Investir une rue, recouvrir des troncs d'arbres, des grilles métalliques et des jardins, c'est là tout l'objectif de cette jeune femme de 23 ans. Son amour pour la couture, Cora raconte qu'elle le tient de sa mère : « Ma maman, qui est veuve et qui ne travaillait pas, s'est mise à confectionner des petits paniers en crochet pour quelques personnes de son entourage.

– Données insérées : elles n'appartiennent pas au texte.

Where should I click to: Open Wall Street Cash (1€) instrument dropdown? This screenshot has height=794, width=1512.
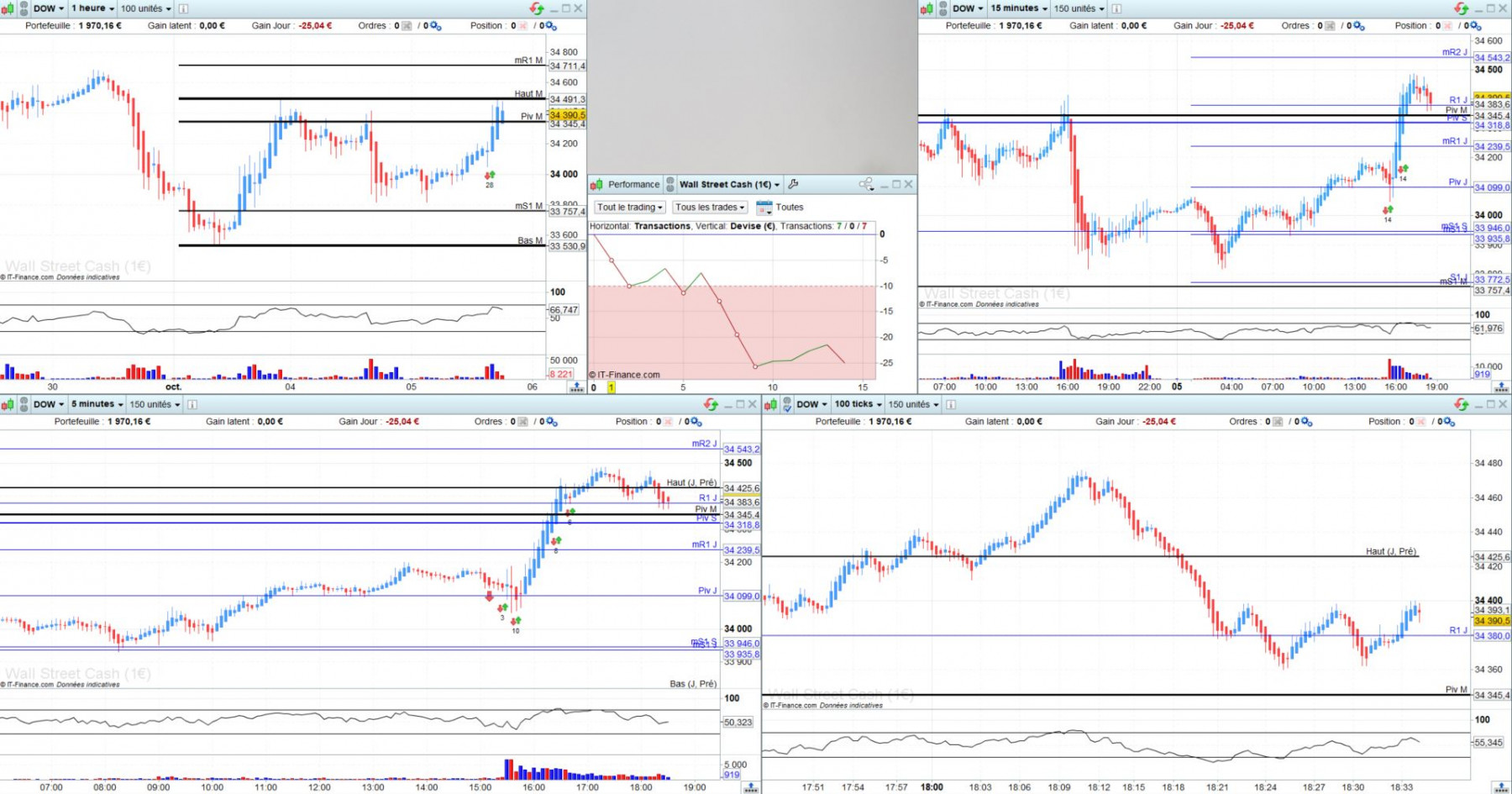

Moi, je l'imitais souvent ». Quand elle avait 10 ans, alors que les autres enfants de son âge jouaient, Cora et son amie faisaient du crochet à l'heure de la recréation : « Je n'étais pas encore consciente que cette passion grandissait en moi. » De fil en aiguille, sa carrière se dessinait sur un canevas. « Au collège, les autres matières ne m'intéressaient pas vraiment, mis à part les cours de broderie en Home Economics ». C'est à l'âge de 13 ans que Cora réalise son premier vrai ouvrage au crochet : une écharpe rose. « Ma maman m'avait apprise à lire les schémas techniques et j'ai pratiqué à partir de ce que je voyais dans les magazines. » Elle choisit ainsi de changer de collège, afin de pouvoir opter pour la couture. Pour son projet comptant pour les examens du Higher School Certificate, elle choisit d'insérer des bouts en crochet dans son dossier final, afin d'y apporter sa touche personnelle et créative. Ce fut tout naturellement qu’elle entame ses études supérieures, au Fashion and Design Institute.

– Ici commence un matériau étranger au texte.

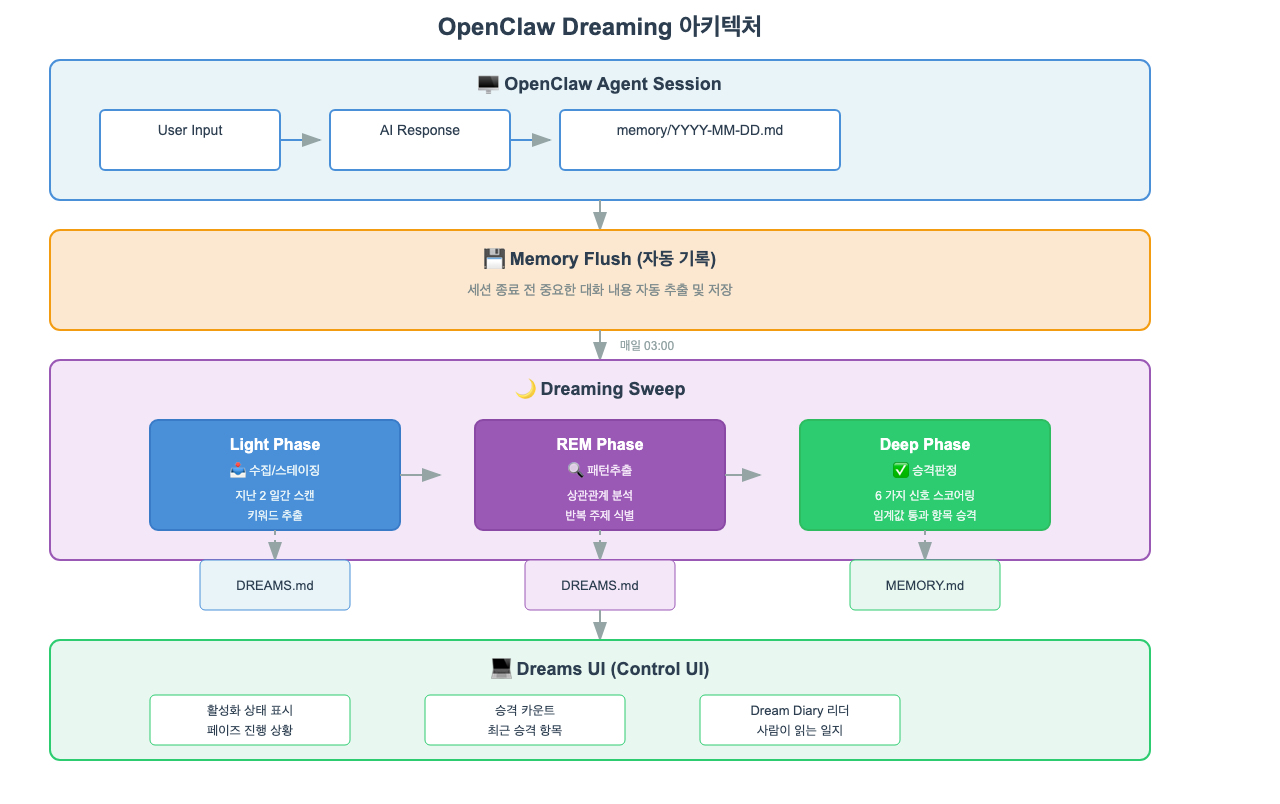
Task: Click the 승격 카운트 box in Dreams UI
Action: [x=525, y=720]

«Ma maman m'avait apprise à lire les schémas techniques et j'ai pratiqué de ce que je voyais dans les magazines.»
La jeune femme découvre le yarn-bombing alors qu'elle était au chômage. « Le yarn-bombing est une nouvelle forme d’art qui utilise le crochet, ou d’autres techniques, pour embellir les espaces publics. » Alors qu'elle surfait sur Youtube, Cora tombe sur une vidéo de yarn-bombing par London Kaye. Elle est fascinée par ce créneau et décide de se lancer dans le yarn-bombing. « J'ai fait quelques recherches et j'ai constaté que personne ne pratiquait cette technique à Maurice ». Souhaitant être la première à lancer ce mouvement, Cora se met l'année dernière à « bomber » certains espaces de petits objets décoratifs en crochet. Son premier yarn-bombing, elle l'a réalisé non loin du Plaza, à Rose-Hill. « Je voulais apporter une touche d'originalité et de créativité à une grille métallique fade et sans vie et j'y ai donc accroché des petites fleurs ».

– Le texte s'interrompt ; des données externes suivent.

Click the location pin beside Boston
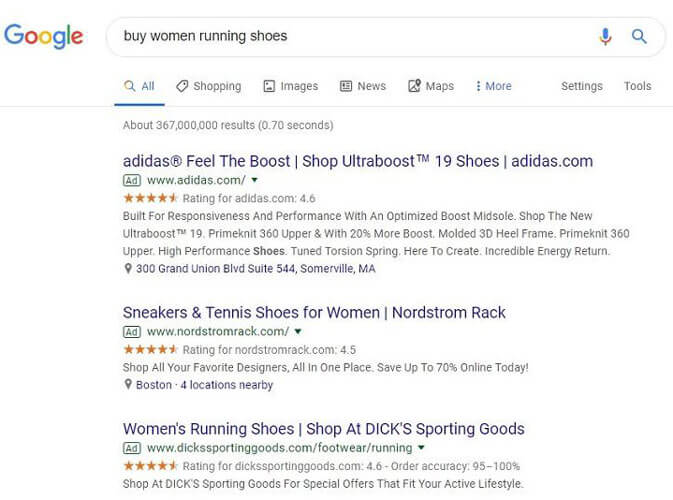 click(128, 385)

Son objectif : attirer les regards, faire sourire les gens et apporter un peu de gaieté dans leur quotidien, tout en embellissant l'environnement. Son premier yarn-bombing fut suivi de plusieurs autres. « J'y ai vite pris goût et ma résolution, au début de 2017, était de réaliser au moins un yarn-bombing par mois. » À Rose-Hill, Bagatelle, Caudan, Pointe-aux-Sables, Tamarin, Ébène, Cora a bombé les espaces de ses œuvres éphémères en crochet. « Je suis consciente que c'est de l'art éphémère, mais mon objectif, avant tout, c'est de rendre les gens heureux. Lorsque je vois qu'une de mes créations a disparu, je me dis que les gens ont apprécié. » Consciente toutefois que ses créations se dégradent avec le temps, Cora, qui milite pour l'environnement, enlève elle-même ses œuvres dès qu’elle se rend compte de l’usure.
Au-delà de sa passion, son amour pour l'environnement l’a poussée aussi à participer à Miss Earth Mauritius. « Je souhaitais militer contre la fast-fashion, ces industries textiles qui poussent les gens à consommer plus. »
Selon elle, de petites actions peuvent changer les choses. Telle une vraie échappatoire, la créatrice, qui travaille actuellement comme fashion designer et graphiste dans une usine, se ressource en faisant du crochet, « c'est un gros déstressant pour moi ».
Cora a des projets plein la tête, notamment celui de travailler sur un canevas grandeur nature pour la Journée mondiale du yarn-bombing, prévue pour le 11 juin de l'année prochaine. Elle souhaite aussi partager sa passion à la nouvelle génération en devenant enseignante de Home Economics.